> Passage:
▶
Search code examples
multithreadingconcurrencymergejava-8concurrenthashmap

Java 8 ConcurrentHashMap merge vs computeIfAbsent


I'm working exercises from the book "Java SE 8 for the Really Impatient" by Cay S. Horstmann. There're 2 exercises that ask for different implementations of the same algorithm, one using merge, the other computeIfAbsent. I've implemented the program using merge but can't figure out how to use computeIfAbsent to do the same thing. It seems to me that computeIfPresent would be a better fit, because merge only works if the key is present and so does computeIfPresent.

Problem statement:

Write an application in which multiple threads read all words from a collection of files. Use a ConcurrentHashMap<String, Set<File>> to track in which files each word occurs. Use the merge method to update the map.

My code using merge:

public static Map<String, Set<File>> reverseIndexUsingMerge(final Path path)
        throws IOException {
    final ConcurrentHashMap<String, Set<File>> map = new ConcurrentHashMap<>();

    final BiConsumer<? super String, ? super Set<File>> action = (key,
        value) -> map.merge(key, value, (existingValue, newValue) -> {
        LOGGER.info("Received key: {}, existing value: {}, new value: {}.",
            key, existingValue, newValue);

        newValue.addAll(existingValue);

        return newValue;
    });

    commonPool().invokeAll(
        find(path, 1,
            (p, fileAttributes) -> fileAttributes.isRegularFile())
            .map(p -> new ReverseIndex(p, action))
            .collect(toList()));

    return unmodifiableMap(map);
}

private static class ReverseIndex implements Callable<Void> {
    private final Path p;
    private final BiConsumer<? super String, ? super Set<File>> action;

    private static final Pattern AROUND_WHITESPACE = compile("\\s");

    private ReverseIndex(final Path p,
        final BiConsumer<? super String, ? super Set<File>> action) {
        this.p = p;
        this.action = action;
    }

    @Override
    public Void call() throws Exception {
        reverseIndex().forEach(action);

        return null;
    }

    private Map<String, Set<File>> reverseIndex() {
        /* File stream needs to be closed. */
        try (Stream<String> lines = lines(p, UTF_8)) {
        return lines.flatMap(AROUND_WHITESPACE::splitAsStream)
◀
> Work to complete:
• 1. Translate this sentence from the ConcurrentHashMap question into Spanish: "I've implemented the program using merge but can't figure out how to use computeIfAbsent to do the same thing."
• 2. Carry the ConcurrentHashMap question forward from the point where its text stops.
The lines after this point come from a separate source.

> Information provided:
▶
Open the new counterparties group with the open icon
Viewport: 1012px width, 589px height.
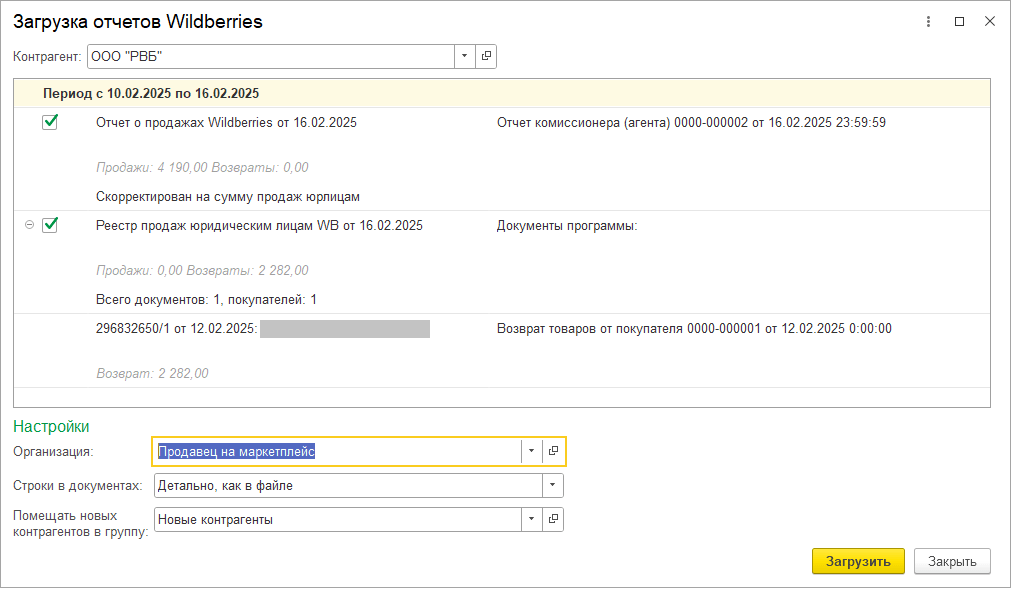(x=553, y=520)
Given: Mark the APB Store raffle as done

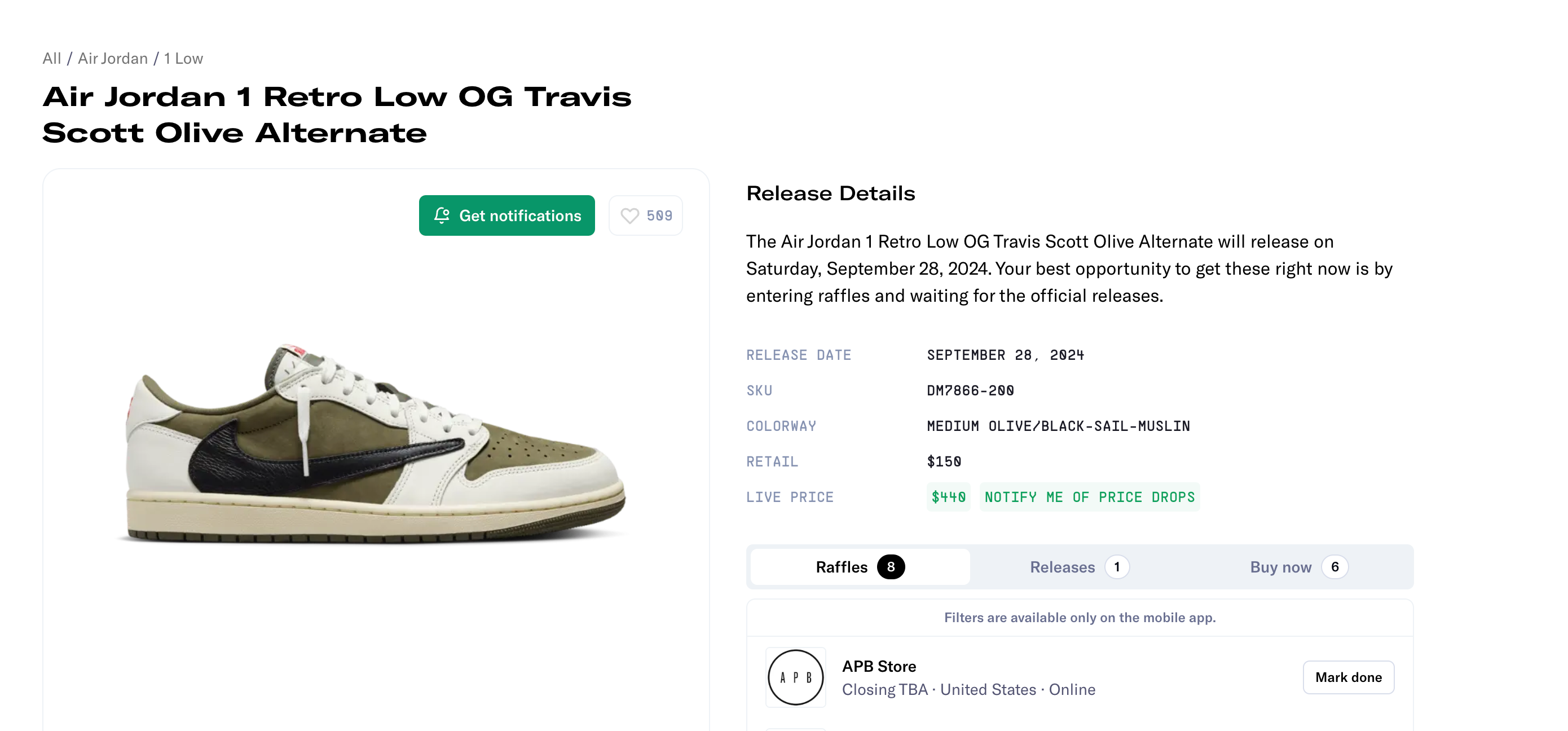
◀
> Results:
• 1. He implementado el programa usando merge, pero no logro averiguar cómo usar computeIfAbsent para hacer lo mismo.

• 2.
            .collect(
                groupingBy(String::toString,
                    mapping(word -> p.toFile(), toSet())));
        } catch (IOException e) {
        LOGGER.error("Something went wrong. Get the hell outta here.",
            e);

        throw new UncheckedIOException(e);
        }
    }
}

Solution

  • Focus on what have to be done, if the value is absent. What you have to do, is to create a new Set value for the absent entry. Of course, if you use an operation which has an atomicity guaranty for the creation of the Set only, adding to the Set will happen concurrently, which requires using a concurrent Set. You can utilize a ConcurrentHashMap to create a de-facto ConcurrentHashSet (which doesn’t exist in that form) by mapping to a fixed value, which is especially simple if you let the value signalling presence be Boolean.TRUE:

    ConcurrentHashMap<String, Set<File>> map=new ConcurrentHashMap<>();
    final BiConsumer<? super String, ? super Set<File>> action =
        (key, value) -> map.computeIfAbsent(key, x->ConcurrentHashMap.newKeySet())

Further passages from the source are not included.